Life is not a comic book (like Hellboy) and Saved! reminds viewers that there is a lot of grey out there.

Saved! is going to irritate some evangelical Christians like Dogma irritated traditional and older Catholics a few years ago because it questions accepted beliefs and cultural mores. But I recommend it to youth ministers and young adult ministers.


Hellboy is a fun movie... following right along with X-Men II and Daredevil. Much religious (Catholic) imagery. Ron Pearlman is so at home as H.B. or "Red" as they call him. It's pure comic book from start (when the Nazi's open a portal to the dark side) and President Roosevelt's head advisor (a professor) about the paranormal and US soldiers stop them. Kind of. A Resputin character goes over to the dark side and a little red creature with horns and a tail escapes into the real world - to be raised by the Professor.

Years later (H.B.'s age is computed in cat years and he loves kittens) the Professor recruits a young FBI agent to help them go bump in the night back to the unseen spirits who bump in the first place. Good vs. evil. Typical easy categories that make classic style superhero comic books so popular.

Just sit back and enjoy. The story is almost impossible to follow - but see if you see the glimmer of a sign for a sequel... I think I did...

I am becoming a fan of comic-books made-into-movies.

Walking Tall

What a disaster of a movie. I had wanted to like it (based on a true story; The Rock was looking good), but it’s no more than a vigilante film.


I have not wanted to bolt from a movie theater in a long time, but the violence was so over the top and senseless, I could hardly stay to the end (so I could inform you that you don’t need to even wait for the video on this.)

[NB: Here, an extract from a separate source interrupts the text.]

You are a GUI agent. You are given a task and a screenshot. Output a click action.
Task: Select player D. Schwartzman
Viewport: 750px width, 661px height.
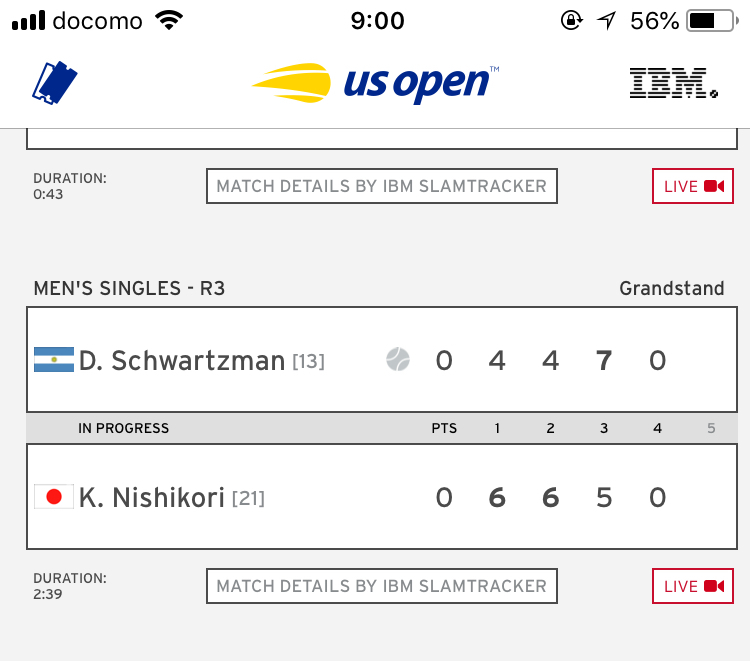pos(182,360)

Chris (The Rock) returns home after eight years in Special Forces. The mill is closed and a casino is open – which is involved in all kinds of vice activities. The cops are crooked and the mill hides a meth lab. Chris notices the dice are loaded and when he calls the dealer on it, a fight breaks out. The security guards brutalize Chris… and he ends up going to trial for messing the place up and wins. He runs for sheriff and wins. You get the picture. And his weapon of choice is a 2X4.


He has a monster truck… trucks and sleek cars, the extensions of man. Chris emasculates his opponents by destroying their truck; and they try to do the same to him when they blow up his truck.


What a disappointment. Could have developed all kinds of themes in an intelligent way… inter-racial marriage, the economic-political dynamic of rural towns. But no. Violence is so much more dramatic. Too bad its not smart.